本章将会通过源码的角度来具体分析NameServer是如果进行路由信息管理的。核心代码主要都在org.apache.rocketmq.namesrv.routeinfo.RouteInfoManager中实现。
在了解路由信息管理之前,我们首先需要了解NameServer到底存储了哪些路由元信息,数据结构分别是什么样的。
查看代码我们可以看到主要通过5个属性来维护路由元信息,如下:
private final HashMap<String/* topic */, List<QueueData>> topicQueueTable;
private final HashMap<String/* brokerName */, BrokerData> brokerAddrTable;
private final HashMap<String/* clusterName */, Set<String/* brokerName */>> clusterAddrTable;
private final HashMap<String/* brokerAddr */, BrokerLiveInfo> brokerLiveTable;
private final HashMap<String/* brokerAddr */, List<String>/* Filter Server */> filterServerTable;
我们依次对这5个属性进行展开说明。
说明:Topic消息队列路由信息,消息发送时根据路由表进行负载均衡。
数据结构:HashMap结构,key是Topic名字,value是一个类型是QueueData的队列集合。

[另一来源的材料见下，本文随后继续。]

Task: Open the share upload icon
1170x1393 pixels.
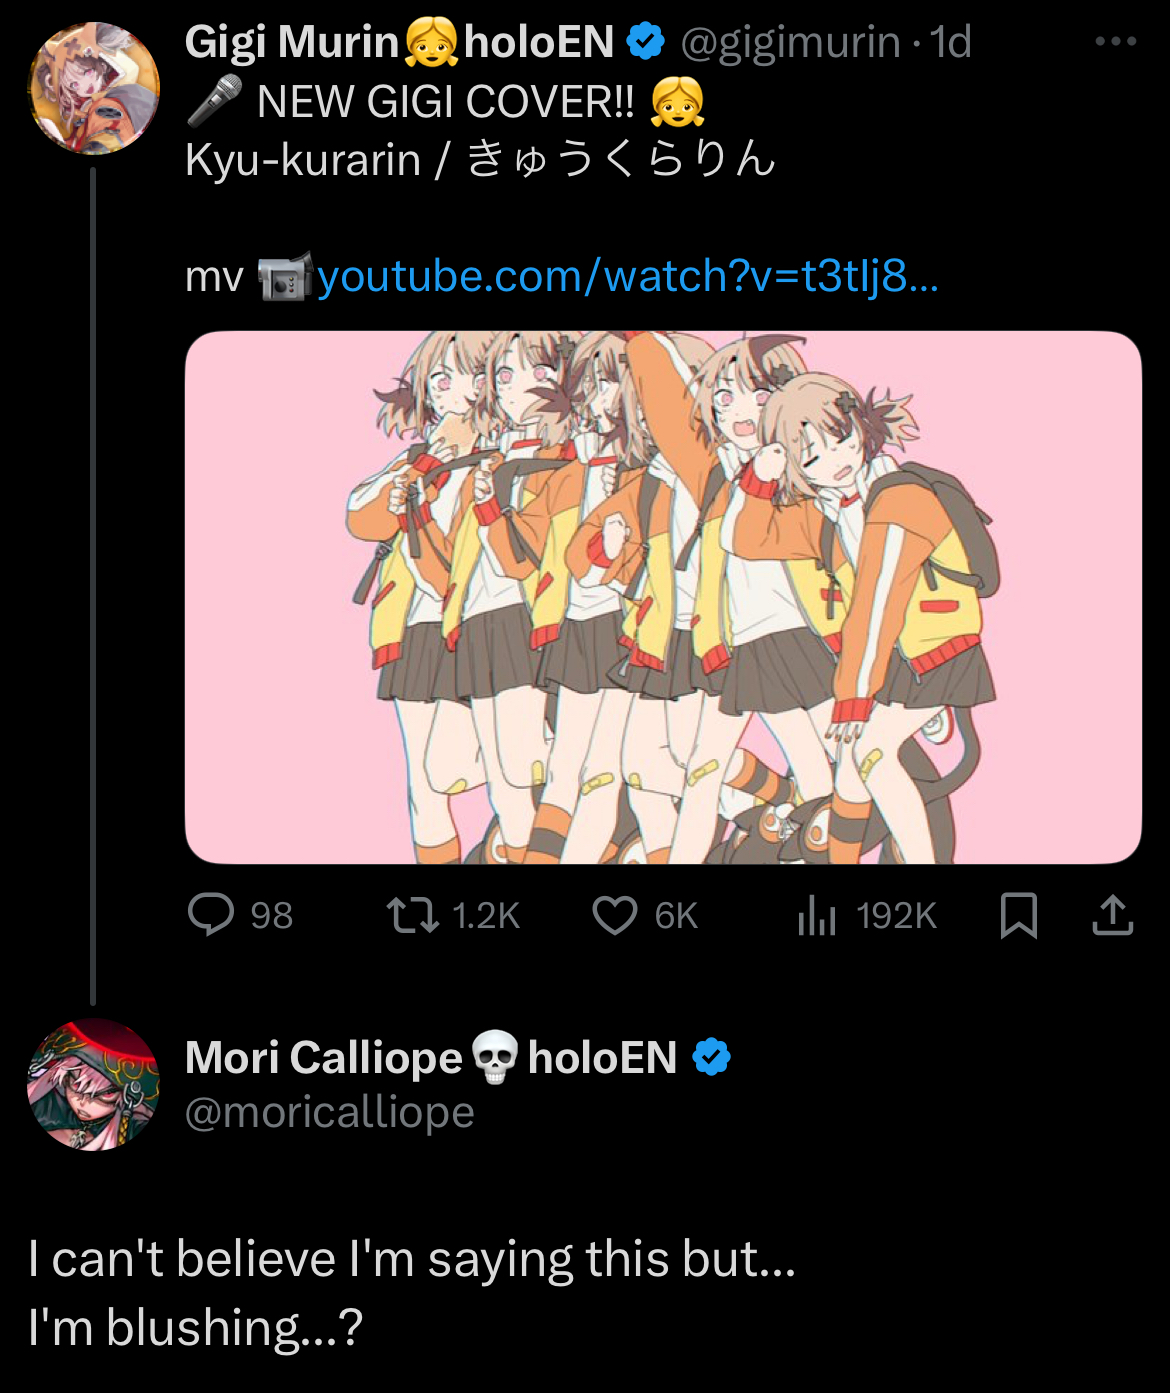Action: point(1113,914)
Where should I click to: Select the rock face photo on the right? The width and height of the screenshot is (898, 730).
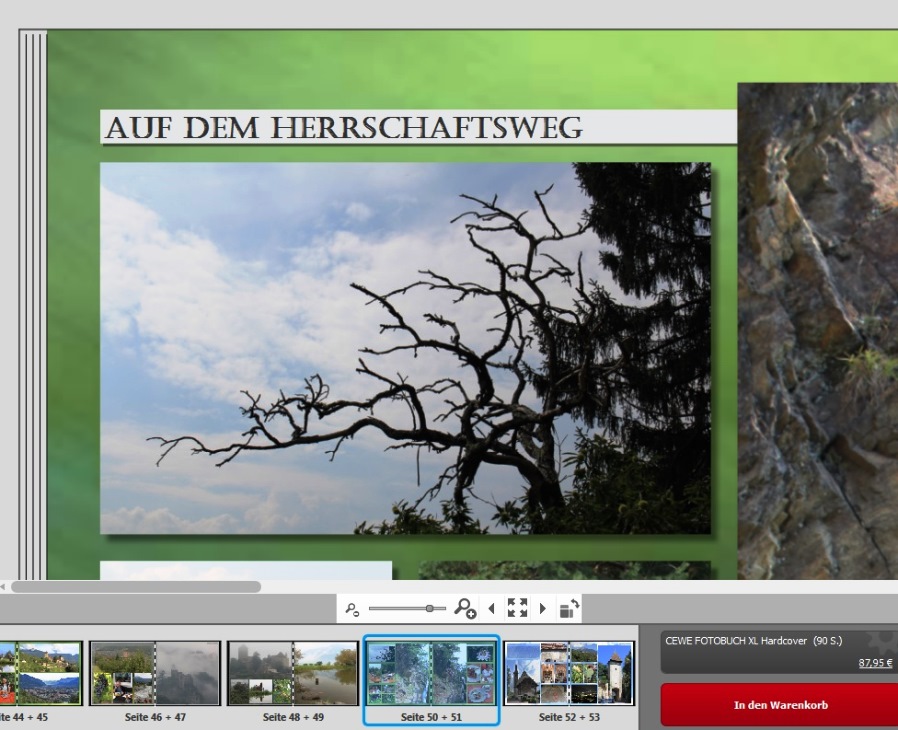coord(818,330)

在第一章就讲过,一个Topic中有多个队列。QueueData的数据结构如下:
数据结构示例:
topicQueueTable:{
"topic1": [
{
"brokerName": "broker-a",
"readQueueNums":4,
"writeQueueNums":4,
"perm":6,
"topicSynFlag":0,
},
{
"brokerName": "broker-b",
"readQueueNums":4,
"writeQueueNums":4,
"perm":6,
"topicSynFlag":0,
}
]
}
说明:Broker基础信息,包含BrokerName、所属集群名称、主备Broker地址。
数据结构:HashMap结构,key是BrokerName,value是一个类型是BrokerData的对象。BrokerData的数据结构如下(可以结合下面Broker主从结构逻辑图来理解):
Broker主从结构逻辑图:
数据结构示例:
brokerAddrTable:{
"broker-a": {
"cluster": "c1",
"brokerName": "broker-a",
"brokerAddrs": {
0: "192.168.1.1:10000",
1: "192.168.1.2:10000"
}
},
"broker-b": {
"cluster": "c1",
"brokerName": "broker-b",
"brokerAddrs": {
0: "192.168.1.3:10000",
1: "192.168.1.4:10000"
}
}
}
说明:Broker集群信息,存储集群中所有Broker名称。
数据结构:HashMap结构,key是ClusterName,value是存储BrokerName的Set结构。
数据结构示例:
clusterAddrTable:{
"c1": ["broker-a","broker-b"]
}
说明:Broker状态信息。NameServer每次收到心跳包时会替换该信息
数据结构:HashMap结构,key是Broker的地址,value是BrokerLiveInfo结构的该Broker信息对象。BrokerLiveInfo的数据结构如下:
数据结构示例:
brokerLiveTable:{
"192.168.1.1:10000": {
"lastUpdateTimestamp": 1518270318980,
"dataVersion":versionObj1,
"channel":channelObj,
"haServerAddr":""
},
"192.168.1.2:10000": {
"lastUpdateTimestamp": 1518270318980,
"dataVersion":versionObj1,
"channel":channelObj,
"haServerAddr":"192.168.1.1:10000"
},
"192.168.1.3:10000": {
"lastUpdateTimestamp": 1518270318980,
"dataVersion":versionObj1,
"channel":channelObj,
"haServerAddr":""
},
"192.168.1.4:10000": {
"lastUpdateTimestamp": 1518270318980,
"dataVersion":versionObj1,
"channel":channelObj,
"haServerAddr":"192.168.1.3:10000"
}
}
说明:Broker上的FilterServer列表,消息过滤服务器列表,后续介绍Consumer时会介绍,consumer拉取数据是通过filterServer拉取,consumer向Broker注册。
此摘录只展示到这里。